start RECORDS SHOWN
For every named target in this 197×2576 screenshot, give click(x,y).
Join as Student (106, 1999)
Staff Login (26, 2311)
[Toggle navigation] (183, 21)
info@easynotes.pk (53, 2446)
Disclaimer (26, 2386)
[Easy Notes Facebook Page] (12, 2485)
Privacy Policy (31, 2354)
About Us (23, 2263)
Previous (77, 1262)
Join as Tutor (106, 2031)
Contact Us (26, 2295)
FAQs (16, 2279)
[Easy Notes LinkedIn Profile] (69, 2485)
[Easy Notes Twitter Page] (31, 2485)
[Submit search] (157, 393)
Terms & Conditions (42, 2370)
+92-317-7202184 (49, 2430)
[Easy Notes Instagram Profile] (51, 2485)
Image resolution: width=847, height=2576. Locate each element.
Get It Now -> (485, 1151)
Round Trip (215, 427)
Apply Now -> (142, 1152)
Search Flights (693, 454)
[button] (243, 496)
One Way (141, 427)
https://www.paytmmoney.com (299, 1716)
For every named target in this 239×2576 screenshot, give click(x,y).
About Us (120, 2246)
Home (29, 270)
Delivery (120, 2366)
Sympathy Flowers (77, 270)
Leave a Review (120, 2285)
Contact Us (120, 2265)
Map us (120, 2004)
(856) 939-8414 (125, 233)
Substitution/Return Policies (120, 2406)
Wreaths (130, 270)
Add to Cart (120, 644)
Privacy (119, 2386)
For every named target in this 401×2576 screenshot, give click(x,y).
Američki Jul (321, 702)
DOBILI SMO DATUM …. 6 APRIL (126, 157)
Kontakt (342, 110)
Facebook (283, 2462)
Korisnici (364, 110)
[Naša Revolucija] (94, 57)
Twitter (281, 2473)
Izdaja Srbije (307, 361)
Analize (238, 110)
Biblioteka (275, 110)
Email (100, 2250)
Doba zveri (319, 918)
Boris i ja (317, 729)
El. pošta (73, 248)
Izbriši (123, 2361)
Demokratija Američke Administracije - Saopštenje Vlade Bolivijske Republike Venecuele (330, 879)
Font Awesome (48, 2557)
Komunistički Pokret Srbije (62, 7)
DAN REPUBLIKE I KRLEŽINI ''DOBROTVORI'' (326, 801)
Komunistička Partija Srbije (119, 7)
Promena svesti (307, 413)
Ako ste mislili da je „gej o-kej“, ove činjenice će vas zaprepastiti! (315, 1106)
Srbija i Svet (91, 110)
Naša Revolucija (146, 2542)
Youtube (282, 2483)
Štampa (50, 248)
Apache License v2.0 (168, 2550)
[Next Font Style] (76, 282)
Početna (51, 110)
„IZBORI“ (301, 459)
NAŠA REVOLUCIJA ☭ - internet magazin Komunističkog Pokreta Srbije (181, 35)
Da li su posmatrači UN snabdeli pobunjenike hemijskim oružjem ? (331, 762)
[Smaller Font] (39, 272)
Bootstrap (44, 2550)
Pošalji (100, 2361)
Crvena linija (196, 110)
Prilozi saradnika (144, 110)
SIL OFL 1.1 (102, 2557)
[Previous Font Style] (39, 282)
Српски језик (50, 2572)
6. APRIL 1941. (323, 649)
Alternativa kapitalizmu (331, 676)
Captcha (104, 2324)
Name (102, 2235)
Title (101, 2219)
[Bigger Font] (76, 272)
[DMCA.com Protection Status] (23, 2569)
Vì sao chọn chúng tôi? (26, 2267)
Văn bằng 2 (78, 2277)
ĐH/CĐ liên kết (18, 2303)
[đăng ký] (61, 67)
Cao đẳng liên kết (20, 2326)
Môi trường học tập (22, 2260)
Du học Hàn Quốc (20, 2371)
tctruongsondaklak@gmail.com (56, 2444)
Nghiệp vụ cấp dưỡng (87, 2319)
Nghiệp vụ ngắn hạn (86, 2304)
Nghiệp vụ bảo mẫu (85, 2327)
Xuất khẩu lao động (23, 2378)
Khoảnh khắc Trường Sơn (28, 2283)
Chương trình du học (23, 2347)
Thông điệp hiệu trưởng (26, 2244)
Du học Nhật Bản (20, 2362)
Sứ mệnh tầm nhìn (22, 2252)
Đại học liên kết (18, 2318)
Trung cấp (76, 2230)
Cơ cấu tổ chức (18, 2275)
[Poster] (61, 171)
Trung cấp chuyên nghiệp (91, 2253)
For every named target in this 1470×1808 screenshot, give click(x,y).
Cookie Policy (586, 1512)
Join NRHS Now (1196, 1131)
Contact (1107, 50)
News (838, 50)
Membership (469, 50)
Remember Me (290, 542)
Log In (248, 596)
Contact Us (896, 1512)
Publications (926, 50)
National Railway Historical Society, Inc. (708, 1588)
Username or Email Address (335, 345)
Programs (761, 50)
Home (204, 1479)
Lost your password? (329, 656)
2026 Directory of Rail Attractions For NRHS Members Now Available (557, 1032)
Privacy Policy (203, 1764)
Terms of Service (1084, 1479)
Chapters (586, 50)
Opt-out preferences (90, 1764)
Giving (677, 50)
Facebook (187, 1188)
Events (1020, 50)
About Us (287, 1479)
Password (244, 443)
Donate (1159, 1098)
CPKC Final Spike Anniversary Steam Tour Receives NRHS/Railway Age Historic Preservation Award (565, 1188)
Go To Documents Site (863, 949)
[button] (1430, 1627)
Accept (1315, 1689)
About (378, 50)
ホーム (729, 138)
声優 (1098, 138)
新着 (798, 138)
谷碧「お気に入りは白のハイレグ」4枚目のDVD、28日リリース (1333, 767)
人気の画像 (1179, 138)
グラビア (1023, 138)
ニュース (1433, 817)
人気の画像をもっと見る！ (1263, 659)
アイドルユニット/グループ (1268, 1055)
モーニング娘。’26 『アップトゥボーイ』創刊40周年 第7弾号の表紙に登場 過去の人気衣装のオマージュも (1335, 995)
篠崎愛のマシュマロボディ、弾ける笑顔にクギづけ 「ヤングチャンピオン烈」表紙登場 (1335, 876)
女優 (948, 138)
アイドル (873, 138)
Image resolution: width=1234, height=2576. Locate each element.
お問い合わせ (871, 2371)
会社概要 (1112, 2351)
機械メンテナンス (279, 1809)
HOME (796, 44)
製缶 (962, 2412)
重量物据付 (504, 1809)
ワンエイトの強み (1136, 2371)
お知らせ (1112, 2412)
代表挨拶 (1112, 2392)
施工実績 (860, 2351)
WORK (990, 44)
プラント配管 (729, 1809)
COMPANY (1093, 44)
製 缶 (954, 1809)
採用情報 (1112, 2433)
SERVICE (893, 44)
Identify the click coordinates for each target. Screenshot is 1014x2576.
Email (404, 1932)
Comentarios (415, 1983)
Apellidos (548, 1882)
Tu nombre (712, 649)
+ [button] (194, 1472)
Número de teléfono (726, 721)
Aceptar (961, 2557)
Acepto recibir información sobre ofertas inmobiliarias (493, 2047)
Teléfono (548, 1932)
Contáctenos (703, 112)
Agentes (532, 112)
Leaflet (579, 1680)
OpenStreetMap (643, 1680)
end RECORDS SHOWN
● **WORK TO BE COMPLETED**
Extract every line of the data listing above and reproduce each one word for word.

● **RESPONSE TO THE TASK**
For every named target in this 197×2576 screenshot, give click(x,y).
Join as Student (106, 1999)
Staff Login (26, 2311)
[Toggle navigation] (183, 21)
info@easynotes.pk (53, 2446)
Disclaimer (26, 2386)
[Easy Notes Facebook Page] (12, 2485)
Privacy Policy (31, 2354)
About Us (23, 2263)
Previous (77, 1262)
Join as Tutor (106, 2031)
Contact Us (26, 2295)
FAQs (16, 2279)
[Easy Notes LinkedIn Profile] (69, 2485)
[Easy Notes Twitter Page] (31, 2485)
[Submit search] (157, 393)
Terms & Conditions (42, 2370)
+92-317-7202184 (49, 2430)
[Easy Notes Instagram Profile] (51, 2485)
Image resolution: width=847, height=2576. Locate each element.
Get It Now -> (485, 1151)
Round Trip (215, 427)
Apply Now -> (142, 1152)
Search Flights (693, 454)
[button] (243, 496)
One Way (141, 427)
https://www.paytmmoney.com (299, 1716)
For every named target in this 239×2576 screenshot, give click(x,y).
About Us (120, 2246)
Home (29, 270)
Delivery (120, 2366)
Sympathy Flowers (77, 270)
Leave a Review (120, 2285)
Contact Us (120, 2265)
Map us (120, 2004)
(856) 939-8414 (125, 233)
Substitution/Return Policies (120, 2406)
Wreaths (130, 270)
Add to Cart (120, 644)
Privacy (119, 2386)
For every named target in this 401×2576 screenshot, give click(x,y).
Američki Jul (321, 702)
DOBILI SMO DATUM …. 6 APRIL (126, 157)
Kontakt (342, 110)
Facebook (283, 2462)
Korisnici (364, 110)
[Naša Revolucija] (94, 57)
Twitter (281, 2473)
Izdaja Srbije (307, 361)
Analize (238, 110)
Biblioteka (275, 110)
Email (100, 2250)
Doba zveri (319, 918)
Boris i ja (317, 729)
El. pošta (73, 248)
Izbriši (123, 2361)
Demokratija Američke Administracije - Saopštenje Vlade Bolivijske Republike Venecuele (330, 879)
Font Awesome (48, 2557)
Komunistički Pokret Srbije (62, 7)
DAN REPUBLIKE I KRLEŽINI ''DOBROTVORI'' (326, 801)
Komunistička Partija Srbije (119, 7)
Promena svesti (307, 413)
Ako ste mislili da je „gej o-kej“, ove činjenice će vas zaprepastiti! (315, 1106)
Srbija i Svet (91, 110)
Naša Revolucija (146, 2542)
Youtube (282, 2483)
Štampa (50, 248)
Apache License v2.0 (168, 2550)
[Next Font Style] (76, 282)
Početna (51, 110)
„IZBORI“ (301, 459)
NAŠA REVOLUCIJA ☭ - internet magazin Komunističkog Pokreta Srbije (181, 35)
Da li su posmatrači UN snabdeli pobunjenike hemijskim oružjem ? (331, 762)
[Smaller Font] (39, 272)
Bootstrap (44, 2550)
Pošalji (100, 2361)
Crvena linija (196, 110)
Prilozi saradnika (144, 110)
SIL OFL 1.1 (102, 2557)
[Previous Font Style] (39, 282)
Српски језик (50, 2572)
6. APRIL 1941. (323, 649)
Alternativa kapitalizmu (331, 676)
Captcha (104, 2324)
Name (102, 2235)
Title (101, 2219)
[Bigger Font] (76, 272)
[DMCA.com Protection Status] (23, 2569)
Vì sao chọn chúng tôi? (26, 2267)
Văn bằng 2 (78, 2277)
ĐH/CĐ liên kết (18, 2303)
[đăng ký] (61, 67)
Cao đẳng liên kết (20, 2326)
Môi trường học tập (22, 2260)
Du học Hàn Quốc (20, 2371)
tctruongsondaklak@gmail.com (56, 2444)
Nghiệp vụ cấp dưỡng (87, 2319)
Nghiệp vụ ngắn hạn (86, 2304)
Nghiệp vụ bảo mẫu (85, 2327)
Xuất khẩu lao động (23, 2378)
Khoảnh khắc Trường Sơn (28, 2283)
Chương trình du học (23, 2347)
Thông điệp hiệu trưởng (26, 2244)
Du học Nhật Bản (20, 2362)
Sứ mệnh tầm nhìn (22, 2252)
Đại học liên kết (18, 2318)
Trung cấp (76, 2230)
Cơ cấu tổ chức (18, 2275)
[Poster] (61, 171)
Trung cấp chuyên nghiệp (91, 2253)
For every named target in this 1470×1808 screenshot, give click(x,y).
Cookie Policy (586, 1512)
Join NRHS Now (1196, 1131)
Contact (1107, 50)
News (838, 50)
Membership (469, 50)
Remember Me (290, 542)
Log In (248, 596)
Contact Us (896, 1512)
Publications (926, 50)
National Railway Historical Society, Inc. (708, 1588)
Username or Email Address (335, 345)
Programs (761, 50)
Home (204, 1479)
Lost your password? (329, 656)
2026 Directory of Rail Attractions For NRHS Members Now Available (557, 1032)
Privacy Policy (203, 1764)
Terms of Service (1084, 1479)
Chapters (586, 50)
Opt-out preferences (90, 1764)
Giving (677, 50)
Facebook (187, 1188)
Events (1020, 50)
About Us (287, 1479)
Password (244, 443)
Donate (1159, 1098)
CPKC Final Spike Anniversary Steam Tour Receives NRHS/Railway Age Historic Preservation Award (565, 1188)
Go To Documents Site (863, 949)
[button] (1430, 1627)
Accept (1315, 1689)
About (378, 50)
ホーム (729, 138)
声優 (1098, 138)
新着 (798, 138)
谷碧「お気に入りは白のハイレグ」4枚目のDVD、28日リリース (1333, 767)
人気の画像 (1179, 138)
グラビア (1023, 138)
ニュース (1433, 817)
人気の画像をもっと見る！ (1263, 659)
アイドルユニット/グループ (1268, 1055)
モーニング娘。’26 『アップトゥボーイ』創刊40周年 第7弾号の表紙に登場 過去の人気衣装のオマージュも (1335, 995)
篠崎愛のマシュマロボディ、弾ける笑顔にクギづけ 「ヤングチャンピオン烈」表紙登場 (1335, 876)
女優 (948, 138)
アイドル (873, 138)
Image resolution: width=1234, height=2576. Locate each element.
お問い合わせ (871, 2371)
会社概要 (1112, 2351)
機械メンテナンス (279, 1809)
HOME (796, 44)
製缶 (962, 2412)
重量物据付 (504, 1809)
ワンエイトの強み (1136, 2371)
お知らせ (1112, 2412)
代表挨拶 (1112, 2392)
施工実績 (860, 2351)
WORK (990, 44)
プラント配管 (729, 1809)
COMPANY (1093, 44)
製 缶 (954, 1809)
採用情報 (1112, 2433)
SERVICE (893, 44)
Identify the click coordinates for each target. Screenshot is 1014x2576.
Email (404, 1932)
Comentarios (415, 1983)
Apellidos (548, 1882)
Tu nombre (712, 649)
+ [button] (194, 1472)
Número de teléfono (726, 721)
Aceptar (961, 2557)
Acepto recibir información sobre ofertas inmobiliarias (493, 2047)
Teléfono (548, 1932)
Contáctenos (703, 112)
Agentes (532, 112)
Leaflet (579, 1680)
OpenStreetMap (643, 1680)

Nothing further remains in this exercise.